● Exercise requirements: Word for word, restate every line of the listing that follows.

● Data excerpts:
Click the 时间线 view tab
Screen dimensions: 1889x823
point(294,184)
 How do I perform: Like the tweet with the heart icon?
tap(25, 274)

● Your response:
Click the 时间线 view tab
Screen dimensions: 1889x823
point(294,184)
 How do I perform: Like the tweet with the heart icon?
tap(25, 274)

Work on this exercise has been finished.